Screen-element location records:
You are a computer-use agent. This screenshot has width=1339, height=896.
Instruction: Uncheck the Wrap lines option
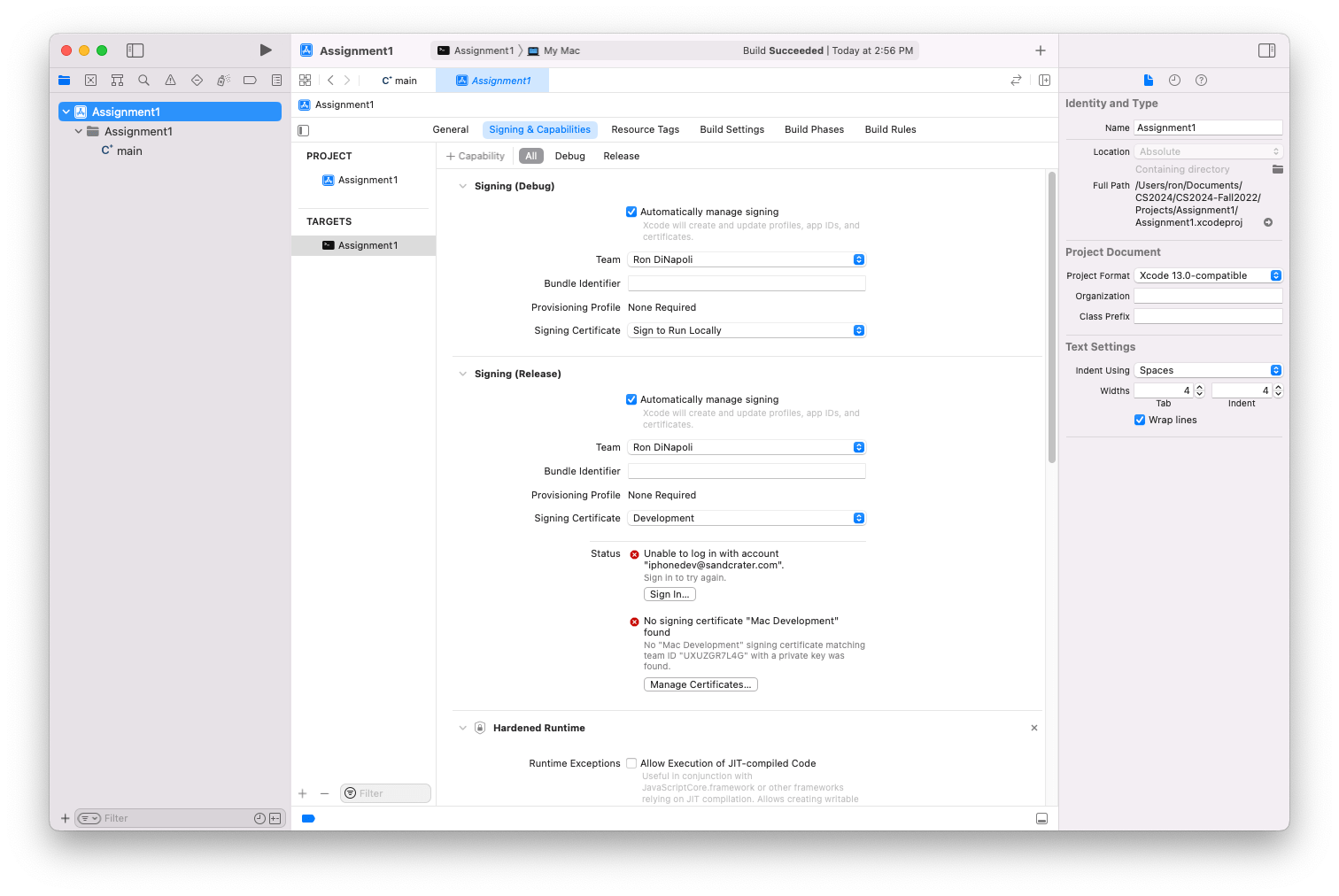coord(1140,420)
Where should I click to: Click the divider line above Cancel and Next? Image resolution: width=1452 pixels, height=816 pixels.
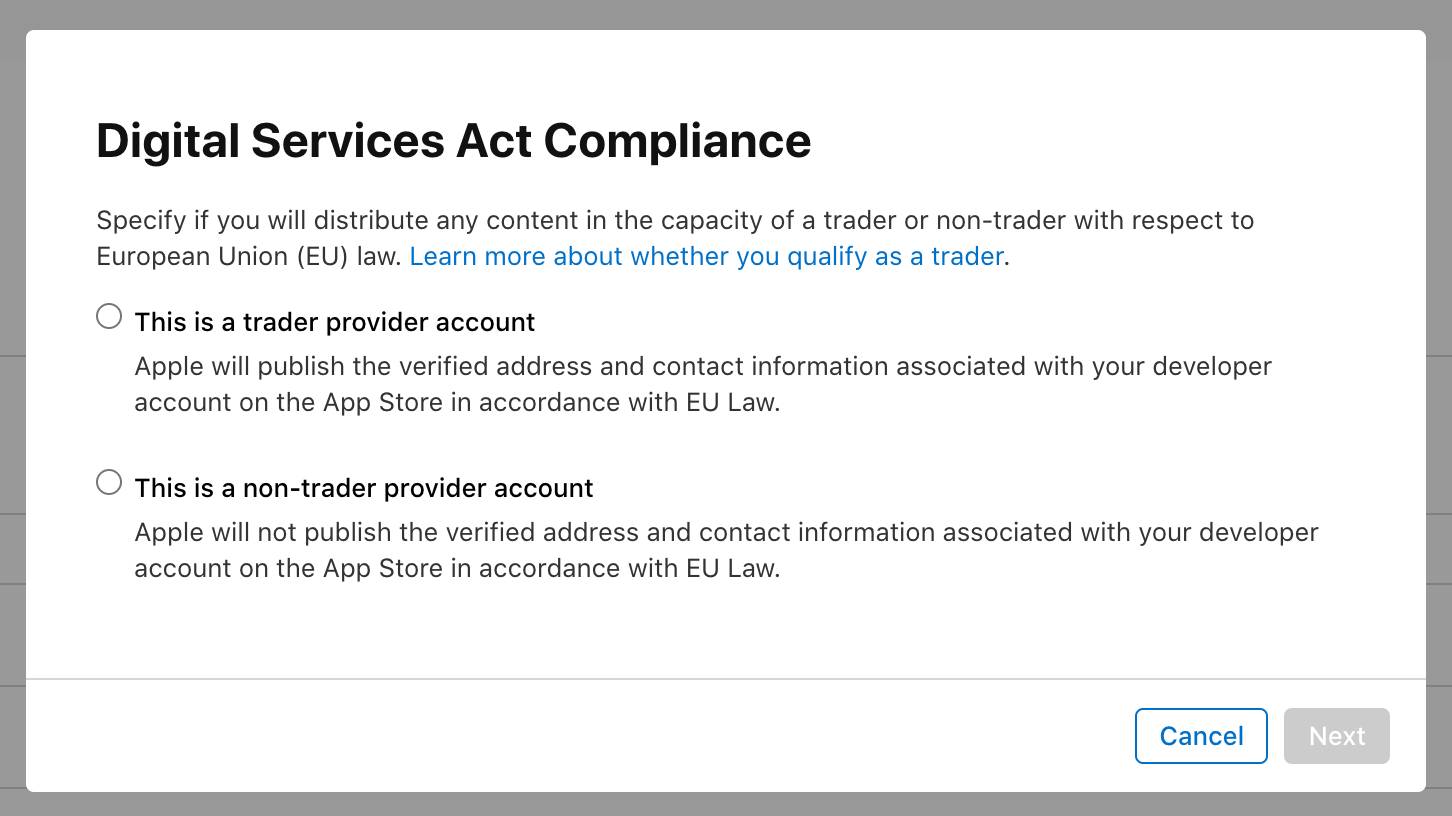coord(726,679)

* * *

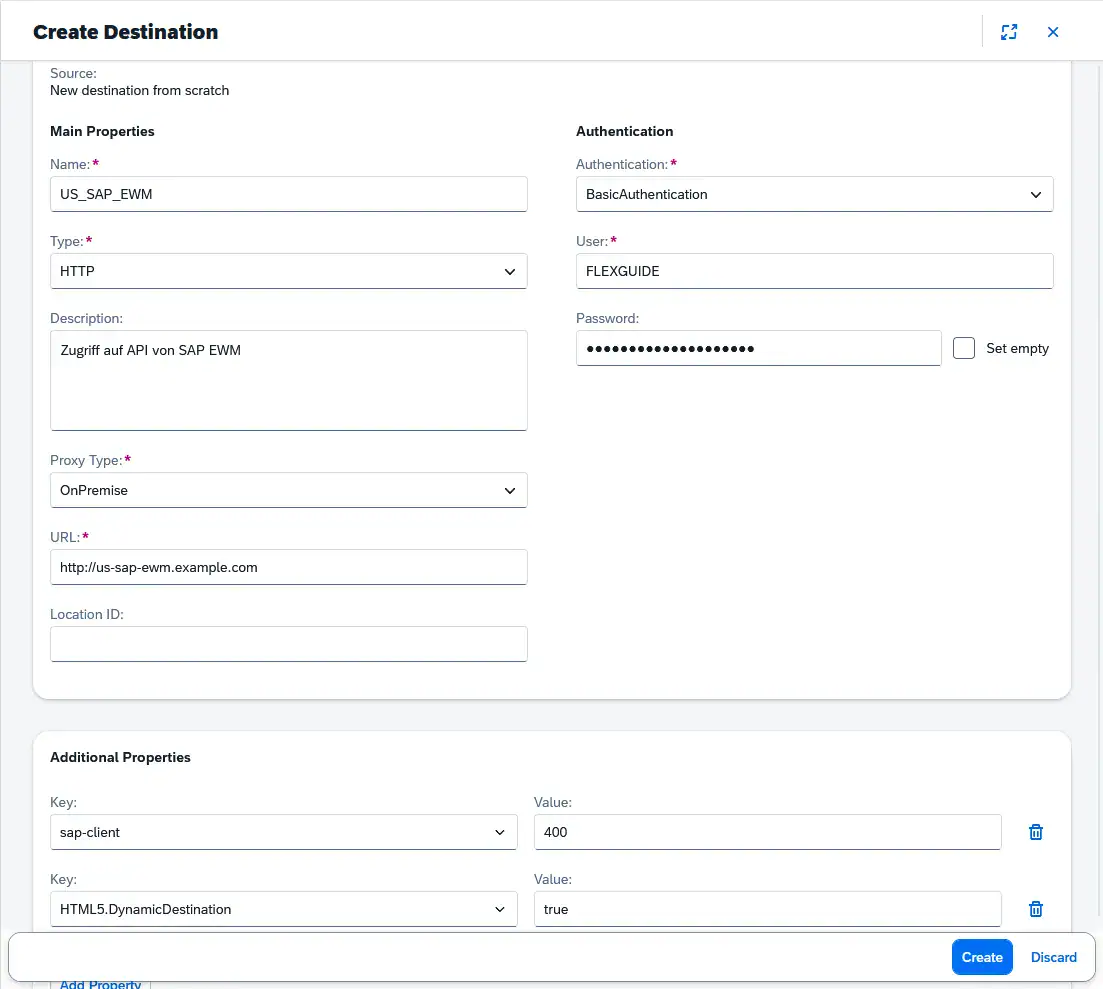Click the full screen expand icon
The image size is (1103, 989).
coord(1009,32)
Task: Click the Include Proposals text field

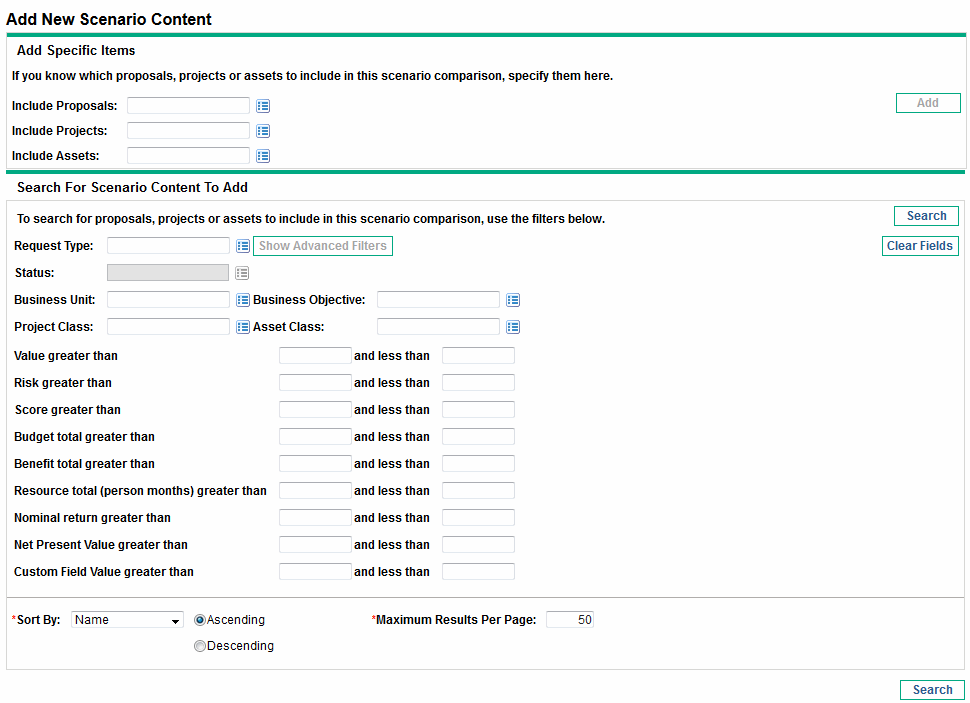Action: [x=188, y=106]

--

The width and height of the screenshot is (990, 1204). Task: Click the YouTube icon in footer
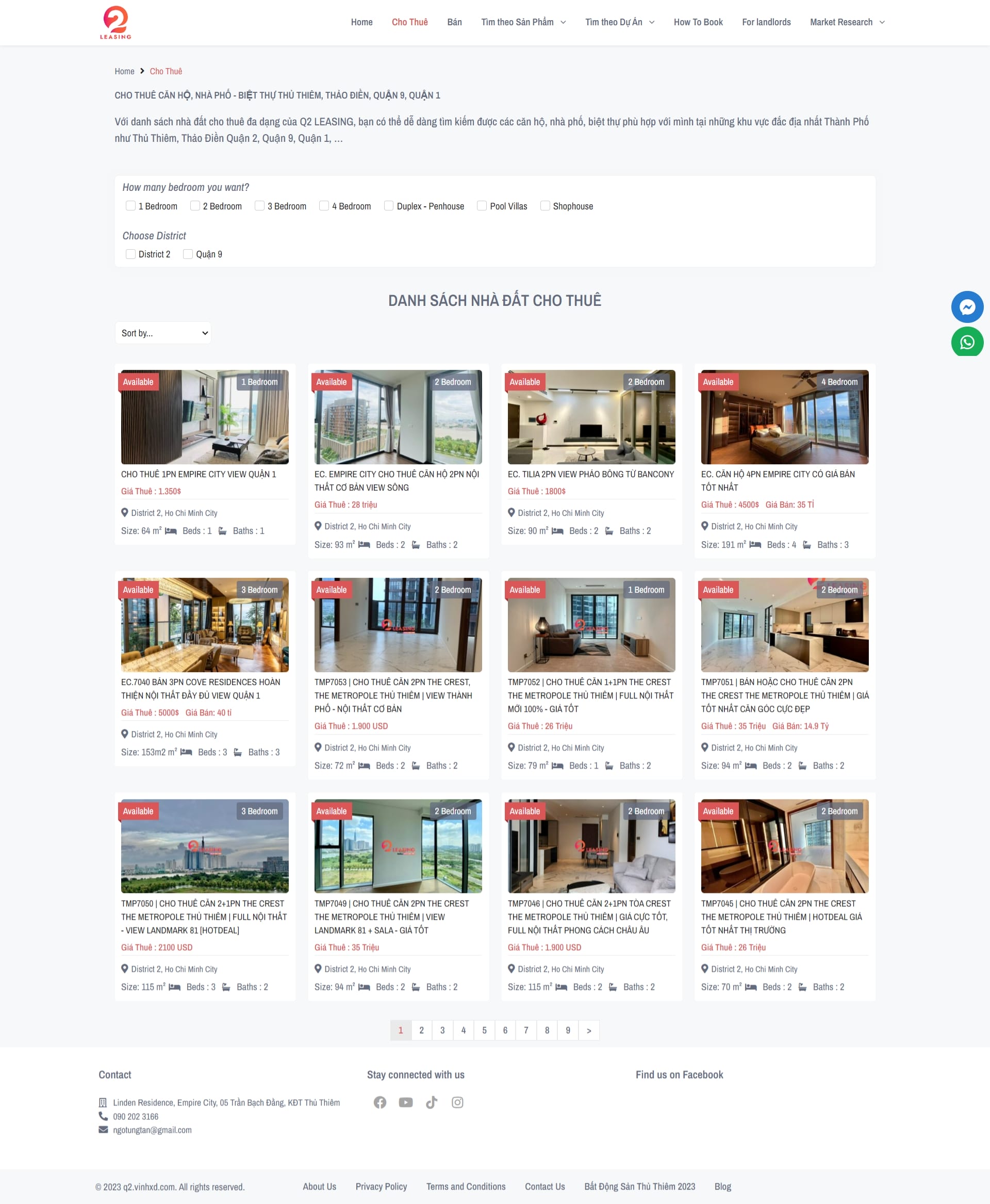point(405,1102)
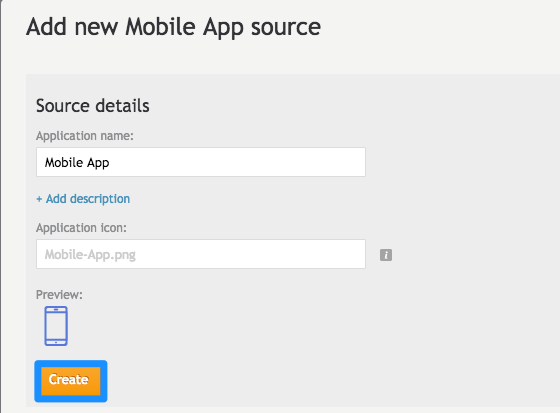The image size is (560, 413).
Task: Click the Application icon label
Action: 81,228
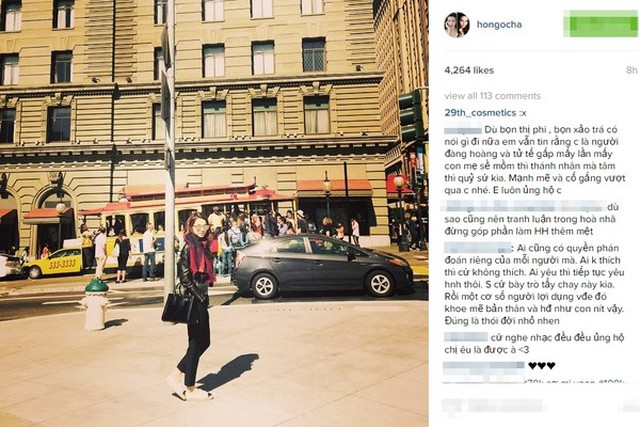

REQUIRED WORK
Begin at the line that has "Where should I" and stop after the line that has "coord(726,679)". Write each of those lines out again in full, with every coordinate in the answers shifted by -137, and leave the pictures out.

TASK RESPONSE
Where should I click to: Click the divider line above Cancel and Next? Image resolution: width=1452 pixels, height=816 pixels.
coord(589,542)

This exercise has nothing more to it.